■ **GIVEN ENTRIES**:
··········

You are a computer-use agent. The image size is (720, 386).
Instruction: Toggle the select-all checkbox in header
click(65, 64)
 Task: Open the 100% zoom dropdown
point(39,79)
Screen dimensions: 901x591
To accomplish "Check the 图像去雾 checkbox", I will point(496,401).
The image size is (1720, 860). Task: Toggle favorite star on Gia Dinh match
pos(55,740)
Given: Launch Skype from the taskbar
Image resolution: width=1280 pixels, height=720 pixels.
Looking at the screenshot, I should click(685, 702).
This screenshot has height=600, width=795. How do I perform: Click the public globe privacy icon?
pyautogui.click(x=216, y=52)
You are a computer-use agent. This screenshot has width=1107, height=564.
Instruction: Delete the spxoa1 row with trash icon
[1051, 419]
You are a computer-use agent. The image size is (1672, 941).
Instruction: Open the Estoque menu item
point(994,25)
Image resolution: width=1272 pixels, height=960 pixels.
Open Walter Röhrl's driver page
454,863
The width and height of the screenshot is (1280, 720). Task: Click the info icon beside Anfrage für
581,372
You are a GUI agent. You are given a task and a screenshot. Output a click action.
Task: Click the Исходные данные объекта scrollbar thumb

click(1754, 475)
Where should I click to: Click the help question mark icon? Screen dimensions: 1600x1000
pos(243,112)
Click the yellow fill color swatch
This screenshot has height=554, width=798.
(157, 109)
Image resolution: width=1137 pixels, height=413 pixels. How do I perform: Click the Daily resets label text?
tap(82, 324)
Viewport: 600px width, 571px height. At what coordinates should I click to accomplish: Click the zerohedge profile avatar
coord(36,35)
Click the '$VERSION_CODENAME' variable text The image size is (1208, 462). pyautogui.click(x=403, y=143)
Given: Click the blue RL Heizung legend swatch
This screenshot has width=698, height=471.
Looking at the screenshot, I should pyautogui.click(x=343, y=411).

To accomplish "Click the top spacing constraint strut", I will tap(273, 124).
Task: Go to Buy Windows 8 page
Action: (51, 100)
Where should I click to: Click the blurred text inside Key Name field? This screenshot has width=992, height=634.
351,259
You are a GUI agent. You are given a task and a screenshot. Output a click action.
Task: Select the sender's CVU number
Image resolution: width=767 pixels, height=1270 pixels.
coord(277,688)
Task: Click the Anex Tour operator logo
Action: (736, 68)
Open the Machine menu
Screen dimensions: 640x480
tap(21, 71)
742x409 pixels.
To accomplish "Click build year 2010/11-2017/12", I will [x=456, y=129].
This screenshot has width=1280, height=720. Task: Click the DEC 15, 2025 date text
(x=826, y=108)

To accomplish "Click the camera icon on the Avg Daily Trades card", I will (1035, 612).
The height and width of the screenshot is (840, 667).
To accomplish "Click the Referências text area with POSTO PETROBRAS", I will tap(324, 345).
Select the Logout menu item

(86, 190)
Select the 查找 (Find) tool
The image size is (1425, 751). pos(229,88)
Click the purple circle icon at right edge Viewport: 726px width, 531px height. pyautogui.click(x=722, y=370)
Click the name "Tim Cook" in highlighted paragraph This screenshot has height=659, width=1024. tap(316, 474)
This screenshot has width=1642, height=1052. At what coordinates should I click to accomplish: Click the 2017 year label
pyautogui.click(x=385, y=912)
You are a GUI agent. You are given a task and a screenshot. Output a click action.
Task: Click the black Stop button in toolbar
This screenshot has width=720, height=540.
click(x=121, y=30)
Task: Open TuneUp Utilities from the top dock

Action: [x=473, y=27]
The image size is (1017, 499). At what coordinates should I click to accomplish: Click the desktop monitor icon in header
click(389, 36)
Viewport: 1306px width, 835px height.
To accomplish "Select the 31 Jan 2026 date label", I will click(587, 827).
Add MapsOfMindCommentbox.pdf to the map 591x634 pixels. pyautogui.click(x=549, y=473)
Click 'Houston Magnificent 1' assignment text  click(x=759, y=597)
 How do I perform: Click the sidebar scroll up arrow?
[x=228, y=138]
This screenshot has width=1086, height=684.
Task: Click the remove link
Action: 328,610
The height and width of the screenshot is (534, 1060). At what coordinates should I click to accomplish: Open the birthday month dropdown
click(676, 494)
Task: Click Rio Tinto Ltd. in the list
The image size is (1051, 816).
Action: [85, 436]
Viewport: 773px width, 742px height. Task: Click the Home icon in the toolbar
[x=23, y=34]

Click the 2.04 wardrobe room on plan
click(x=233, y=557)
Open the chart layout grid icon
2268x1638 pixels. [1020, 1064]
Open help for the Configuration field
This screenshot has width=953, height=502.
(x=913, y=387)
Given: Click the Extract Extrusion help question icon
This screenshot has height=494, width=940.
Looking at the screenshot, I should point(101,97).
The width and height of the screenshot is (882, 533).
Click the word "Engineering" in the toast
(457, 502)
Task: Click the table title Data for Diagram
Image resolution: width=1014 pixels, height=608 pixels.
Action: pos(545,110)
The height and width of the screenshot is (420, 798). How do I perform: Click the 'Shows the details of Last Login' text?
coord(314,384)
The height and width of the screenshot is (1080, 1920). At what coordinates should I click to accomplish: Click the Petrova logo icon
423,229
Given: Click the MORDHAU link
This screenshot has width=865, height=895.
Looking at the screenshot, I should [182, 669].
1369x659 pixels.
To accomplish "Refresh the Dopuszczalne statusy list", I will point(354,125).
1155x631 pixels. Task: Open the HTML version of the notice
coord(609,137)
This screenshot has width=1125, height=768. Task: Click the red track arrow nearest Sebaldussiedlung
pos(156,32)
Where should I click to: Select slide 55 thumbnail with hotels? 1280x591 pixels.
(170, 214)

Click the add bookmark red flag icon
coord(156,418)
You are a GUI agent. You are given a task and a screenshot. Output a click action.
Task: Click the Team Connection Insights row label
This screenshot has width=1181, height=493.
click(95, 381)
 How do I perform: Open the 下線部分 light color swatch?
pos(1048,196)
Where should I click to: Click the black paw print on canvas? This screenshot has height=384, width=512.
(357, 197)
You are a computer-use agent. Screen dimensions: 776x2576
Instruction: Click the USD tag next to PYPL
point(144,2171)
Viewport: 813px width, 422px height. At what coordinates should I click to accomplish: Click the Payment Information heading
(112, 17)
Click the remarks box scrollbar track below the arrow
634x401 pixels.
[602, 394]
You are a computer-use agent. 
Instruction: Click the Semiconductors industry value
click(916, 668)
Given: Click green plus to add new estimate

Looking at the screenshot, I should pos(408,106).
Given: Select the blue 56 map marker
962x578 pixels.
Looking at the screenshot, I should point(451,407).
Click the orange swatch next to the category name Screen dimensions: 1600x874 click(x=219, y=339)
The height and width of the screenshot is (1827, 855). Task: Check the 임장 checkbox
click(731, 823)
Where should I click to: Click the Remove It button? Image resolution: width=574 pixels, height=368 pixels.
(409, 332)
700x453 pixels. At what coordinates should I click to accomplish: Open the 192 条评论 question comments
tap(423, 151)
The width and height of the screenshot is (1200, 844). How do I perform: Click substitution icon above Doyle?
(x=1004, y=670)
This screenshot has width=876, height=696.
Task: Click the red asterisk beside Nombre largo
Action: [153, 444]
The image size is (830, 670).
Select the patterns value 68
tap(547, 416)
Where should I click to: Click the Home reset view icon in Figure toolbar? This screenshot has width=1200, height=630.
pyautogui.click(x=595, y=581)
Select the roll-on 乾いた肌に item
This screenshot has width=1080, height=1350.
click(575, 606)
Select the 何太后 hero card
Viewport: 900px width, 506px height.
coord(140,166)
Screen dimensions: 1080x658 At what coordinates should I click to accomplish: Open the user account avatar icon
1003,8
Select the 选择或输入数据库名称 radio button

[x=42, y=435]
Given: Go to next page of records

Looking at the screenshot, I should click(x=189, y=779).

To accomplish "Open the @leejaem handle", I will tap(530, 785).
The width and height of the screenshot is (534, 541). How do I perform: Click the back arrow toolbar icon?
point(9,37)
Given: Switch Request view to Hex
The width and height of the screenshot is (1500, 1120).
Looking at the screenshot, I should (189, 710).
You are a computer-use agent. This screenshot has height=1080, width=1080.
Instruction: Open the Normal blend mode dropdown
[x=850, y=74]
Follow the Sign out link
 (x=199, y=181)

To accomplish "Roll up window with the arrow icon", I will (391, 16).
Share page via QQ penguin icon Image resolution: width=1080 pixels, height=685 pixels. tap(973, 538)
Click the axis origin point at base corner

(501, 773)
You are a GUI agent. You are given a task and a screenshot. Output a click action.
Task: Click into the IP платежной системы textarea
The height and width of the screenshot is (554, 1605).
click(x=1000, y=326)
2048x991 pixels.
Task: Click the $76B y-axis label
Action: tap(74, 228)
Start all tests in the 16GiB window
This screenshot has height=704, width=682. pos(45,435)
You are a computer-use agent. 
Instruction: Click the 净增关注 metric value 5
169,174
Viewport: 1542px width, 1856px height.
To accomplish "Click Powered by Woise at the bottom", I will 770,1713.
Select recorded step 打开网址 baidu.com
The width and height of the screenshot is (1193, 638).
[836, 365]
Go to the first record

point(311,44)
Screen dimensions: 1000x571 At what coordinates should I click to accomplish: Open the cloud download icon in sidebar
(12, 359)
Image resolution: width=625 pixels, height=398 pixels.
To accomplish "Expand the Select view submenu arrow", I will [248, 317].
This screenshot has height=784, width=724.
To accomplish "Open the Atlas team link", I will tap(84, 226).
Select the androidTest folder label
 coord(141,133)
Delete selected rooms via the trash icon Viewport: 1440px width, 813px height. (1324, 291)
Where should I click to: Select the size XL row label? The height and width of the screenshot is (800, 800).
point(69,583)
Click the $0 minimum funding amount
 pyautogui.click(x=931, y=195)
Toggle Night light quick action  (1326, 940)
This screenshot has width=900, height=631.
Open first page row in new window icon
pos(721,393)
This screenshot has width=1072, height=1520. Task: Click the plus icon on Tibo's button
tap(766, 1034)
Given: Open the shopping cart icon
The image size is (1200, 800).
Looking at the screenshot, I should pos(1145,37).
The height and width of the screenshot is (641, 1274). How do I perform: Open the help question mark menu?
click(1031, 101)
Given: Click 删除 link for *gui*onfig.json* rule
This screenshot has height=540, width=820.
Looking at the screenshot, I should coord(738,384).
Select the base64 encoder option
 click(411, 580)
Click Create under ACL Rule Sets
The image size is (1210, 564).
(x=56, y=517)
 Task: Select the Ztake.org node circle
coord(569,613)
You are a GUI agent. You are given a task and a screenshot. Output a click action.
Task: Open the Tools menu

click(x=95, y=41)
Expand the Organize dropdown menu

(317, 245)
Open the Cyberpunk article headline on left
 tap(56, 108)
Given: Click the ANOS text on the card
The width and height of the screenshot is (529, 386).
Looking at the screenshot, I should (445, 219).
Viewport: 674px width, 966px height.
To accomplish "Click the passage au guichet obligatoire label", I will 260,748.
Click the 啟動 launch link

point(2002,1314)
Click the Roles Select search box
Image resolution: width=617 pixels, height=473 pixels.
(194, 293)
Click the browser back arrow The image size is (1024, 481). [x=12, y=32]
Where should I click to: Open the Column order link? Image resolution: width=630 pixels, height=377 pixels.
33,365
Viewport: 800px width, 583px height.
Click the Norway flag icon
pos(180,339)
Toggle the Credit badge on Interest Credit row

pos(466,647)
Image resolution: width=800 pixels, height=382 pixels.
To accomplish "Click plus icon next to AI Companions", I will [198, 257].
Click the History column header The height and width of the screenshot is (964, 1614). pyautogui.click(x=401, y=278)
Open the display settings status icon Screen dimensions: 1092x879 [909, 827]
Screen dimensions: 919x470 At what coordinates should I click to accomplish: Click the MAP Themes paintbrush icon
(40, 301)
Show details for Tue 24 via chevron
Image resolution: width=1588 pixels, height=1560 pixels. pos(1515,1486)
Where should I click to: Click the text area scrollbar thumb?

··········

■ **WHAT THE TASK ASKS**: How many of the lines above include the string "blue"? Only the number should be written.

■ **EXERCISE RESPONSE**: 2